Junk bond mutual funds saw inflows of $650 million (from Lipper).

Freddie Mac 30-year fixed mortgage rates declined three bps to 4.02% (up 44bps y-o-y). Fifteen-year rates slipped two bps to 3.27% (up 46bps). The five-year hybrid ARM rate dipped a basis point to 3.13% (up 33bps). Bankrate's survey of jumbo mortgage borrowing costs had 30-yr fixed rates down eight bps to 4.08% (up 30bps).

Federal Reserve Credit last week expanded $5.1bn to $4.439 TN. Over the past year, Fed Credit declined $7.9bn (down 0.2%). Fed Credit inflated $1.628 TN, or 58%, over the past 236 weeks. Elsewhere, Fed holdings for foreign owners of Treasury, Agency Debt rose $12.4bn last week to $3.234 TN. "Custody holdings" were up $14.3bn y-o-y, or 0.4%.

M2 (narrow) "money" supply last week declined $14.8bn to $13.460 TN. "Narrow money" expanded $740bn, or 5.8%, over the past year. For the week, Currency increased $1.1bn. Total Checkable Deposits jumped $45bn, while Savings Deposits dropped $62.8bn. Small Time Deposits were little changed. Retail Money Funds gained $1.8bn.

Total money market fund assets declined $5.1bn to $2.645 TN. Money Funds fell $74bn y-o-y (2.7%).

Total Commercial Paper rose $5.0bn to $987bn. CP declined $112bn y-o-y, or 10.2%.

Currency Watch:

May 17 – Wall Street Journal (Saumya Vaishampayan): “China’s central bank is guiding the currency higher, but the country’s investors seem unconvinced. The People’s Bank of China on Wednesday fixed the yuan at 6.8635 per dollar, the strongest since Feb. 17, only to have it weaken to 6.88 within minutes... The gap between the central bank’s fix and where the currency then trades in the onshore market has widened in recent days. Wednesday’s discount was the largest since January. Such a gap ‘suggests that the onshore market is still not fully convinced that the Chinese yuan will remain strong,’ said Irene Cheung, a senior strategist for Asia at ANZ in Singapore…”

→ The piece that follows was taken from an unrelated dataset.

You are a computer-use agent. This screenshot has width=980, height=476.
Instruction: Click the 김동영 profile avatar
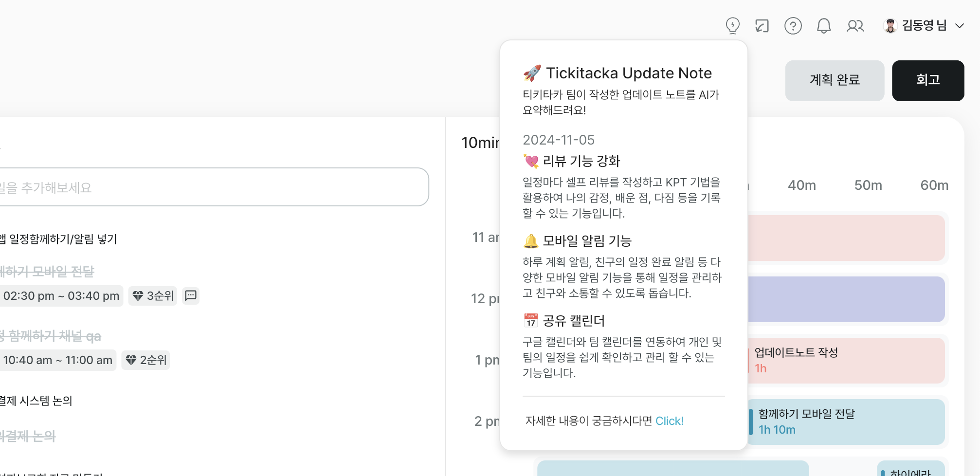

The U.S. dollar index sank 2.1% to 97.125 (down 5.2% y-t-d). For the week on the upside, the Swiss franc increased 2.9%, the euro 2.5%, the Norwegian krone 2.2%, the Japanese yen 1.9%, the Canadian dollar 1.5%, the Singapore dollar 1.3%, the British pound 1.1%, the Swedish krona 1.1%, the South African rand 1.0%, the Australian dollar 1.0%, the New Zealand dollar 0.8% and the Mexican peso 0.5%. For the week on the downside, the Brazilian real declined 4.0%. The Chinese renminbi gained 0.21% versus the dollar this week (up 0.87% y-t-d).

Commodities Watch:

The Goldman Sachs Commodities Index gained 1.2% (down 3.6% y-t-d). Spot Gold rallied 2.2% to $1,256 (up 9.0%). Silver jumped 2.4% to $16.85 (up 5.4%). Crude recovered $2.59 to $50.43 (down 6%). Gasoline rallied 4.5% (down 1%), while Natural Gas dropped 5.0% (down 13%). Copper rallied 2.6% (up 3.3%). Wheat increased 0.6% (up 6.7%). Corn added 0.4% (up 5.8%).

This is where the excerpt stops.